The report, published in Nature on Wednesday, showed that the Earth's magnetic field is shifting so rapidly and unpredictably that it is making the models on which our lives depend obsolete at a faster pace than never. Scientists are struggling to keep up.
Normally, scientists with the US National Oceanic and Atmospheric Administration and the British Geological Survey meet every five years to produce a model of the Earth's magnetic field called the World Magnetic Model. The WMM, which maps the current status of the exchange field, helps technologists, researchers and navigators around the world to maintain a shared map of the Earth's magnetic field.
Since the WMM is updated only every five years, scientists build a range of variability to account for the subtle changes that will inevitably occur before the next update.
But so much has changed since the WMM 201
Shortly after the publication of the WMM 2015, several factors quickly contributed to making it less useful. Already in 2016, scientists pointed out that the magnetic field was changing faster than expected when the ESA swarm satellites found that the region above South America was changing particularly rapidly. Then, in 2018, a phenomenon in the field between South America and Africa, called the South Atlantic Anomaly, weakened so much that it actually interrupted the satellites as they crossed the region.
The news of these two events raised concerns about the Earth that was about to undergo an inversion of total magnetic pole, in which the north and south poles completely exchange positions. An event like this would have devastated the satellites electric lines, ocean currents and animal migrations. And while the concerns that the Earth's magnetic field is reversed in the near future are probably unrealistic, geophysicists have noticed that the Earth is late for a reversal, historically speaking.
Regardless, the drastic changes that actually did far exceeded the level of variability that scientists predicted when they made the WMM 2015, making it a more urgent solution than ever.
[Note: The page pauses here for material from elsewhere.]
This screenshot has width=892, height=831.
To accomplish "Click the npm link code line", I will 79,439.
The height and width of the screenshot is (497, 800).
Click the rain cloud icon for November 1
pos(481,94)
As originally reported by Witze, this mid-term update was to be released on January 15, but not long after its publication of the article, it was updated to note that the closure of the US government had rejected at least until January 30
Once released, international shipping companies, GPS-based app programmers and anyone else for whom important magnetic maps are important will have to rely on interim upgrades. Fortunately, reports Witze, researchers working on the short-term map have included data from the years starting in 2015, which include the main anomalies that have knocked out the WMM 2015 in the first place. The update should remain valid until 2020, subject to any unforeseen irregularities. But as history has shown, irregularities seem to have become the rule, rather than the exception.